Poonch Medical College
- Former name: Ghazi e Millat Sardar Muhammad Ibrahim Medical College Poonch
- Motto: Minds that Care and Cure
- Type: Public medical college
- Established: 2012
- Affiliations: Pakistan Medical And Dental Council
- Academic affiliations: University of Health Sciences Lahore
- Principal: Prof Dr. Mumtaz Ahmed Khan (T.I)
- Academic staff: 39 (2021)
- Students: 583 (2021)
- Location: Trar Dewan, Rawalakot, Poonch District, Azad Kashmir, Pakistan 33°50′11″N 73°46′17″E﻿ / ﻿33.836312°N 73.771298°E
- Campus: ~16; Urban;
- Language: English
- Colours: Sky Blue and White
- Nickname: PMCR
- Website: http://pmcrajk.edu.pk/

= Poonch Medical College =

Medical college in Azad Kashmir, Pakistan

Poonch Medical College (پونچھ طبی کالج) is a public sector medical college established in 2012, located in Trar Dewan, in suburban Rawalakot, Poonch District, Azad Kashmir, Pakistan. The college is affiliated with the University of Health Sciences Lahore, and the Pakistan Medical and Dental Council. Three hospitals i.e Shaikh Khalifa Bin Zayed Hospital in Rawalakot, DHQ Bagh and T.H.Q. Hospital in Hajira with cumulative 700 beds capacity are affiliated with college as Teaching Hospital. Another Teaching Hospital of 200 beds are under construction at Chak Dhamni Rawalakot.

== History ==
The Medical College

The Medical college was established in 2012, comprising a faculty of 11 professors and 18 assistant professors, with 62 students enrolling. Studies began in April 2013, with the first class graduating in 2018. Previous principals of the college include Dr Zia-Ur Rehman, Prof. Dr. Shabeer Ahmed Chudhry, and Dr Azhar Qayyum.

The Nursing College

The Nursing college of Poonch Medical college established in 2025.

==Principals==

Principals
| S# | Name | Qualification | Tenure |
|---|---|---|---|
| 1 | Prof Dr Zia Ur Rehman | MBBS, FCPS (Surgery) | 2013-2018 |
| 2 | Dr Shabbir Ahmad Chaudhary (Acting) | MBBS, M. Phil (Anatomy) | 2018-2019 |
| 3 | Prof Dr Azhar Qayyum | MBBS M.Phil, Ph.D (Morbid Anatomy/Histopathology) | 2019-2023 |
| 4 | Dr Shabbir Ahmad Chaudhary (Acting) | MBBS, M. Phil (Anatomy) | 2023-2024 |
| 5 | Prof Dr. Mumtaz Ahmed Khan (T.I) | MBBS M.Phil, Ph.D (Pathology) | 2024- todate |

== Academics ==
Poonch Medical College offers a course for a Bachelor of Medicine, Bachelor of Surgery (MBBS) degree. Its academic departments include Anatomy, Physiology, Biochemistry, Pathology, Pharmacology, Community Medicine, Medical Education, Surgery & Allied, Radiology, Orthopedic Surgery, Urology, Medicine & Allied, Gastroenterology, Psychiatry, Cardiology, Gynaecology and obstetrics, Ophthalmology, ENT, and Pediatrics.

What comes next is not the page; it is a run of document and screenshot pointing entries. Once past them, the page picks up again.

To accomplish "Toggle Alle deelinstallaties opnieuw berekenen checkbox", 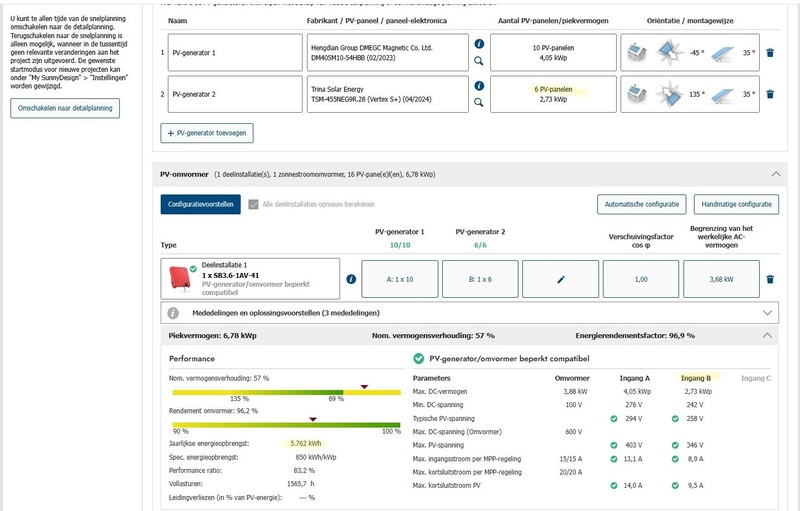I will [x=253, y=205].
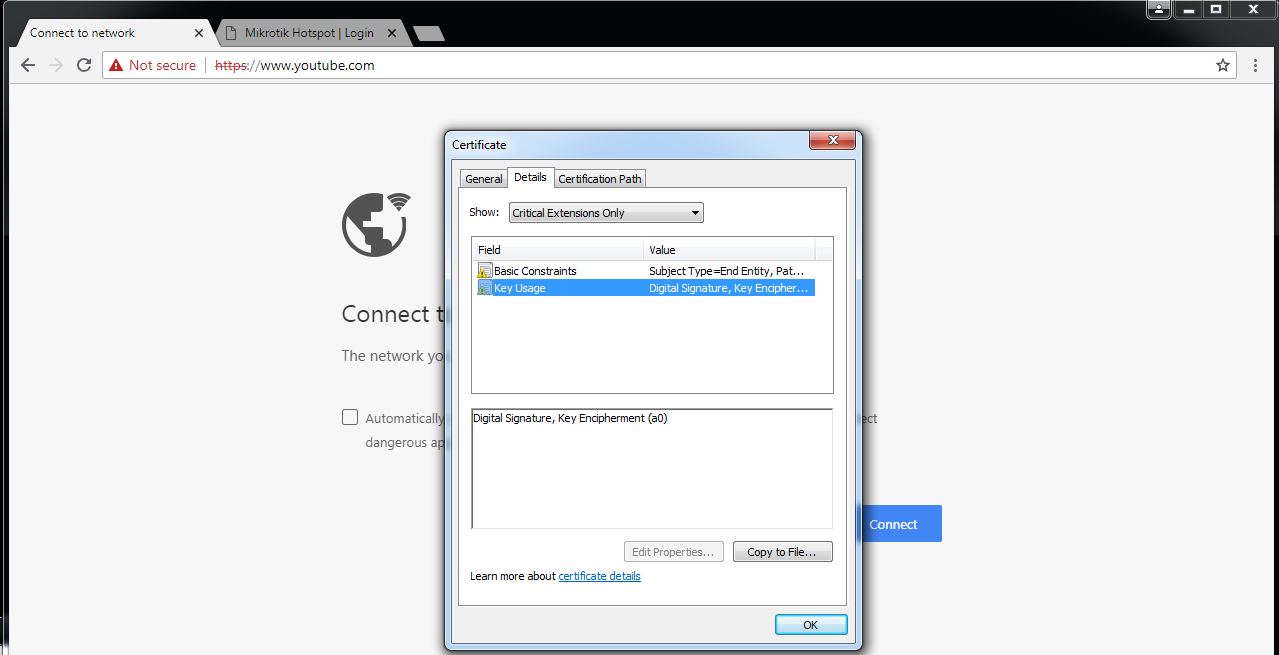This screenshot has width=1279, height=655.
Task: Switch to the General tab
Action: pyautogui.click(x=484, y=178)
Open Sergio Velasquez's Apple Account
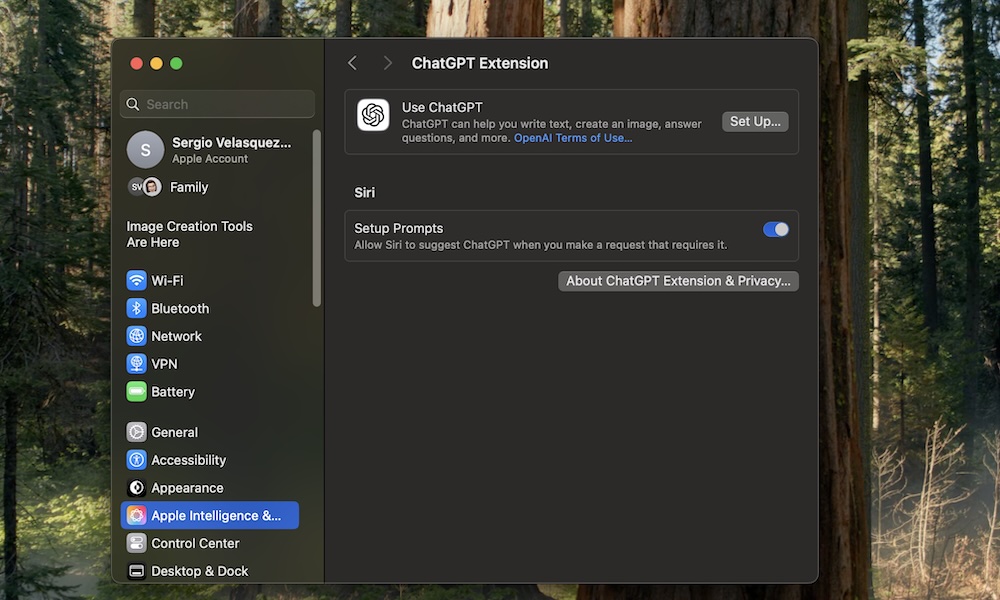 click(x=216, y=149)
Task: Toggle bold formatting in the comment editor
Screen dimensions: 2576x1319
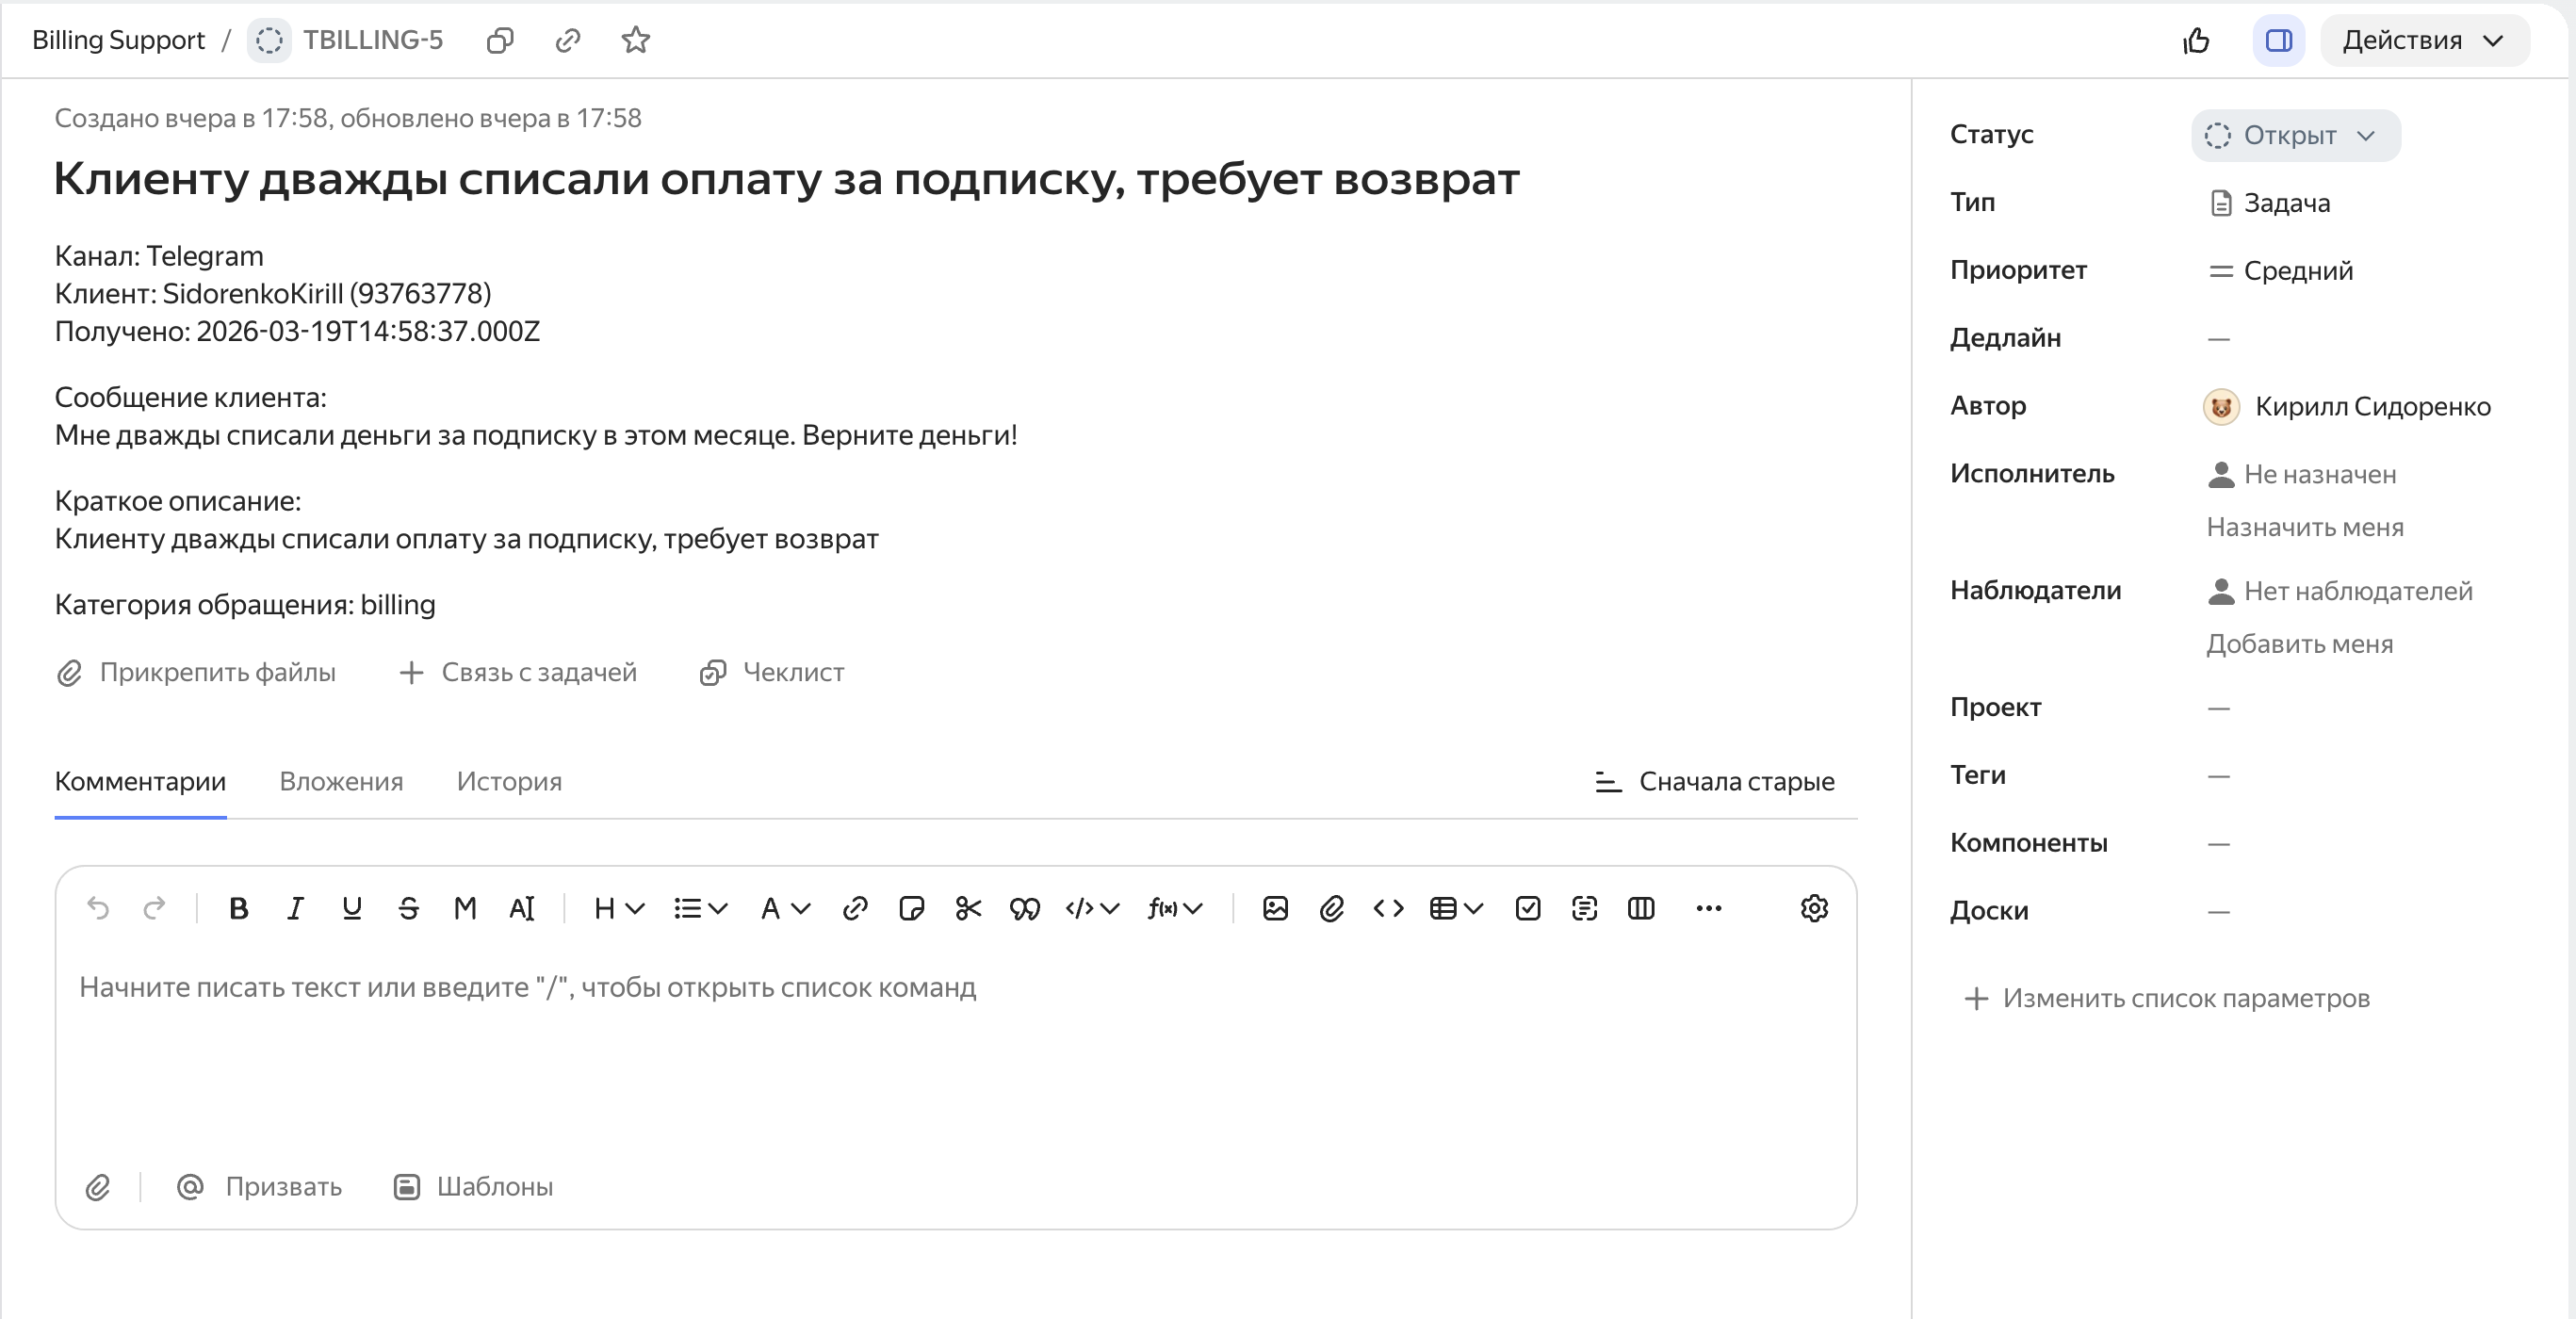Action: click(239, 908)
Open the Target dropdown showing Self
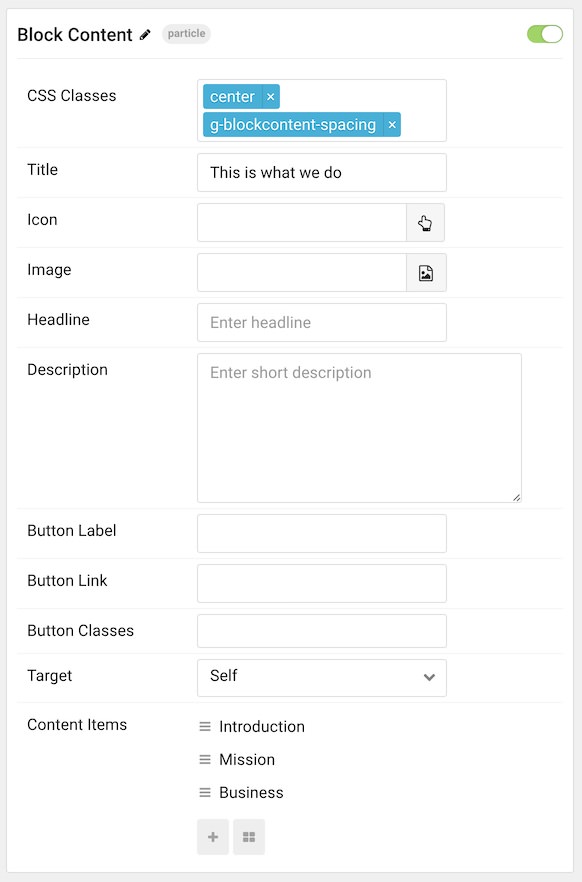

In 2017, the college was ranked first in merit among all affiliates of the University of Health Sciences Lahore in the MBBS exams.

== Campus ==
As of December 2024 Poonch Medical College lacks its own campus and allied facilities and is currently using a facility belonging to a government run polytechnic institute.

== Student Life ==
Notable student unions of the college include Gilgit Baltistan Medicos Union, and Medical Students' Association of Pakistan and SYNCH. Various societies exist on subjects such as literature, sports, and blood donation; among others.

Students from Poonch Medical College Rawalakot are active in research

== Recognition ==
Other than its affiliates, Poonch Medical College is recognized by the World Health Organization and is listed in the World Directory of Medical Schools.